Internal regulation on personal data protection
I. Purpose of issuing an internal regulation
The purpose of issuing this internal regulation is to adopt and implement appropriate technical and organizational measures to ensure the protection of personal data in accordance with Article 24 et seq. EU Regulation No. 2016/679 on the protection of individuals with regard to the processing of personal data and on the free movement of such data and repealing Directive 95/46 / EC (General Data Protection Regulation).
II. Interpretation of terms
For the purposes of this Internal Regulation:
GDPR – EU Regulation No. 2016/679 on the protection of individuals with regard to the processing of personal data and on the free movement of such data and repealing Directive 95/46 / EC (General Data Protection Regulation), the so-called GDPR (General Data Protection) Regulation).
personal data – all information about an identified or identifiable natural person (hereinafter “data subject”); an identifiable natural person is a natural person who can be identified, directly or indirectly, in particular by reference to a specific identifier, such as name, identification number, location data, network identifier or one or more specific physical, physiological, genetic, mental, economic, cultural or social identity of that natural person.
sensitive data – data on racial or ethnic origin, political opinions, religion or philosophical beliefs or trade union membership, genetic data, biometric data and data on the state of health or sexual life or sexual orientation of a natural person.
Employer – (description of the employer)
Administrator – employer if: determines the purpose of personal data processing and the means of personal data processing, it is designated as a administrator by a special law
Processor – the employer, if he is entitled to process personal data for another administrator on the basis of a contract, authorization, authorization or legal regulation
Employee – an employee who is employed or similar by the employer
Responsible employee – an employee responsible for the performance of work, which includes the handling of personal data
Scope of personal data processing – means determining the method of personal data processing, retention period, means of processing, determining the categories of recipients, reasons for processing and other data describing the processing of personal data in the Key. Part of determining the scope of personal data processing is also to determine on what legal basis the personal data are processed and, in the case of personal data obtained from the data subject, whether the collection of personal data is a legal or contractual requirement or a requirement to: personal data were part of the contract as well as instructing the data subject on the consequences of not providing personal data.

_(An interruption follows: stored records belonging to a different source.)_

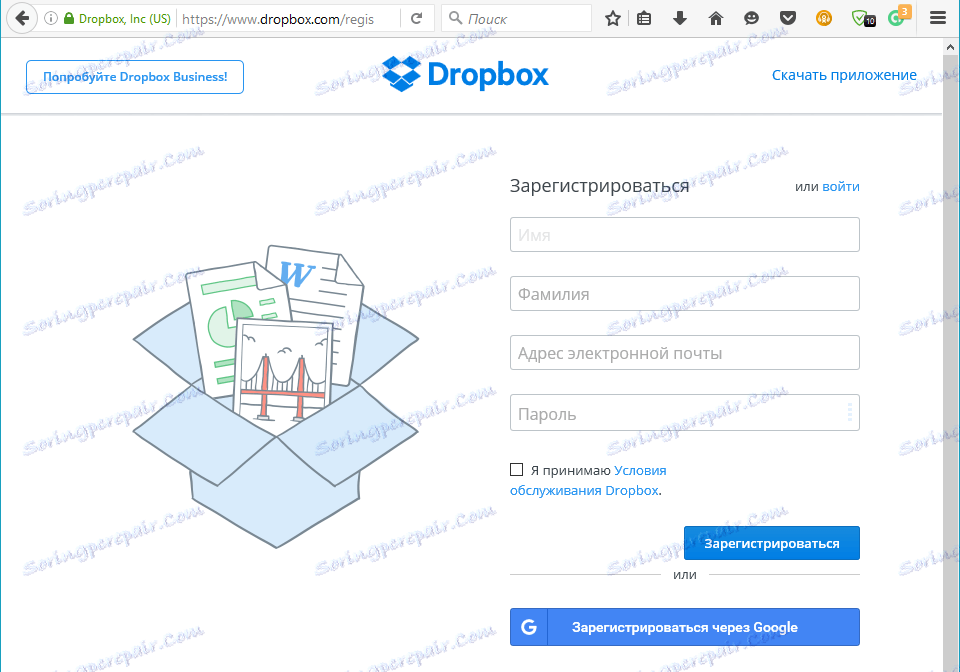Click the orange headphones extension icon
Viewport: 960px width, 672px height.
point(822,17)
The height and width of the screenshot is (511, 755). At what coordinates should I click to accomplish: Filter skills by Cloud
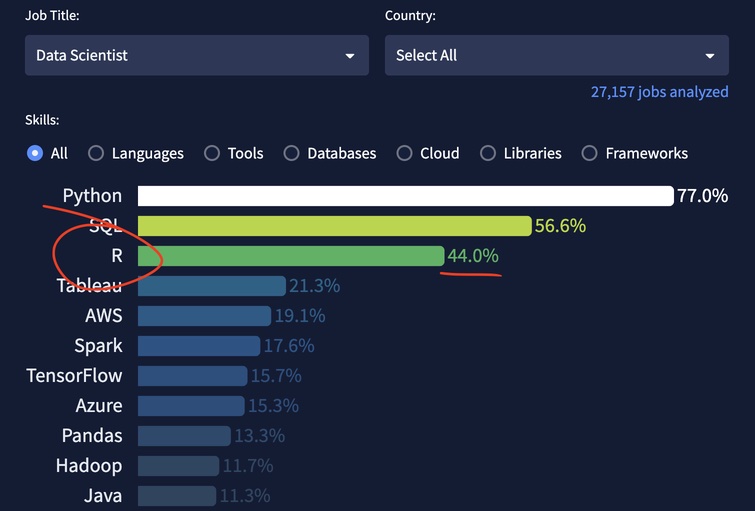(x=404, y=153)
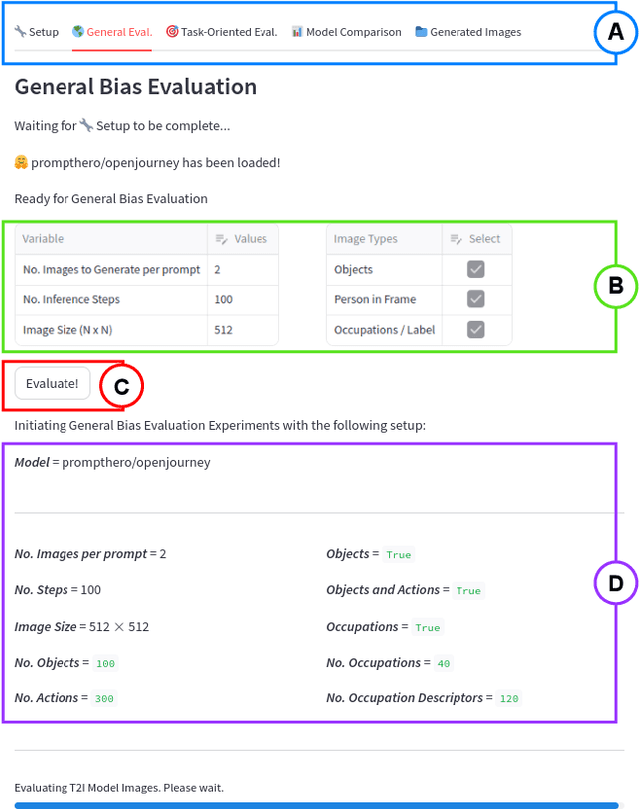Toggle the Occupations / Label checkbox

coord(476,329)
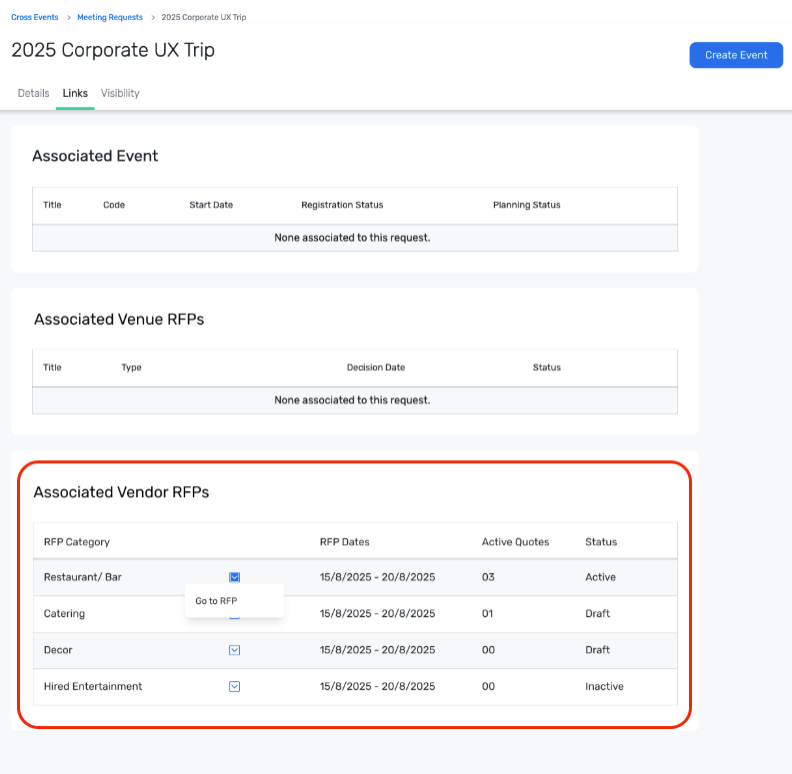Select the Hired Entertainment category name

(x=93, y=686)
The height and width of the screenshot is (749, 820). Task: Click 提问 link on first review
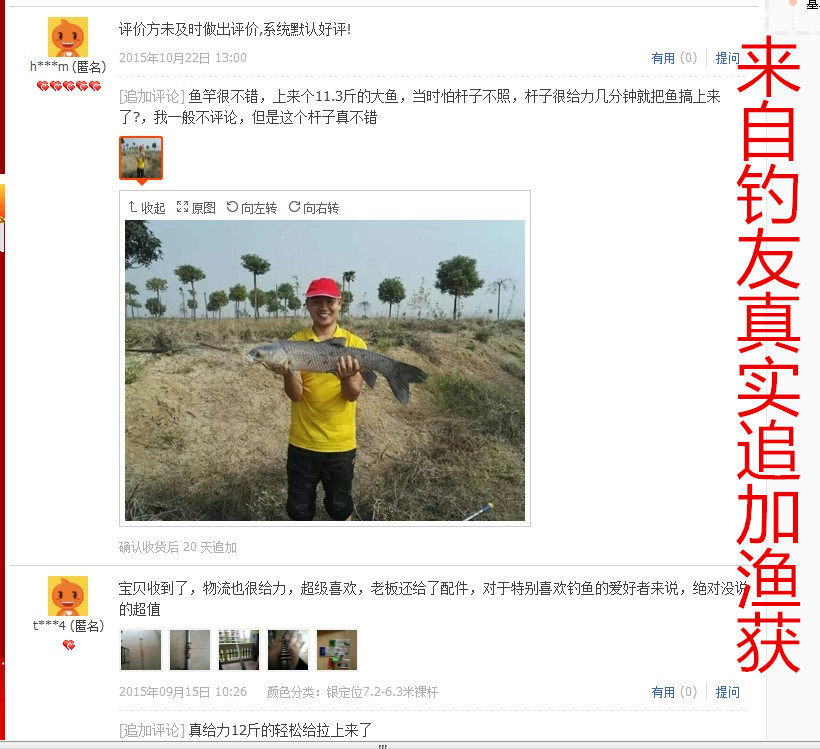pos(727,58)
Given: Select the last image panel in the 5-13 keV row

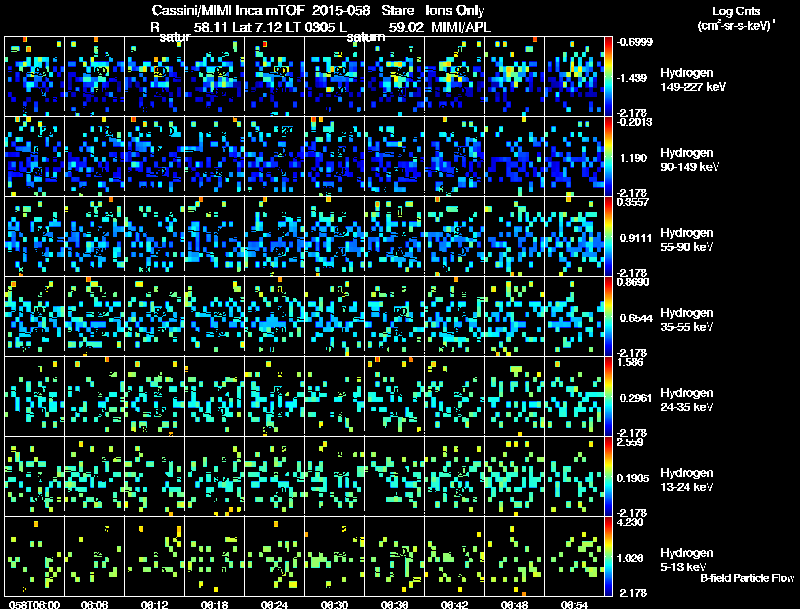Looking at the screenshot, I should pos(574,556).
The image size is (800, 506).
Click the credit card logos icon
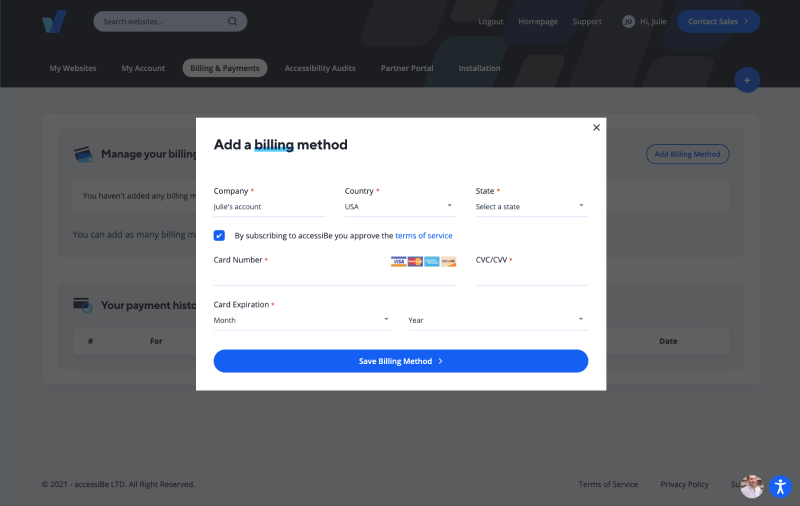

Key – The key to personal data protection is a tool for defining the purpose of processing and the scope of personal data collection available at oou.cloud
Office – Office for Personal Data Protection
Computer – a personal computer, tablet, telephone or other electronic device in the memory of which personal data can be stored
III. Scope of the internal regulation
This internal regulation applies to all employees of the employer who in any way handle personal data whose controller or processor is the employer.
This internal rule shall apply unless otherwise specified in the GDPR.
IV. Transparency of personal data processing
The controller processes personal data transparently, so that anyone has the opportunity to become acquainted with the processing of personal data that they perform.
As part of transparency, the administrator publishes on the Internet either on its website or on the oou.cloud website in the section Database of information on the processing of personal data, all information on the processing of personal data sorted according to the individual purposes of processing.
This internal rule shall apply unless otherwise specified in the GDPR.
V. Determining the purpose and scope of personal data processing
The Administrator determines the purpose and scope of personal data processing through the Key.
VI. Fulfillment of the duties of the administrator and the processor
The duties of the controller and processor are performed by the responsible employees, unless otherwise specified below.
The statutory body of the employer represents the employer in negotiations with the Office.
The documents for all negotiations with the Office are prepared for the statutory body of the employer by the responsible employee.
VII. Responsibility of employees for the processing of personal data
The employer divides the responsibility for the processing of personal data by individual employees so that the employee is entitled to become acquainted with personal data only to the extent necessary for the performance of the employee’s work and is responsible for the processing of such personal data.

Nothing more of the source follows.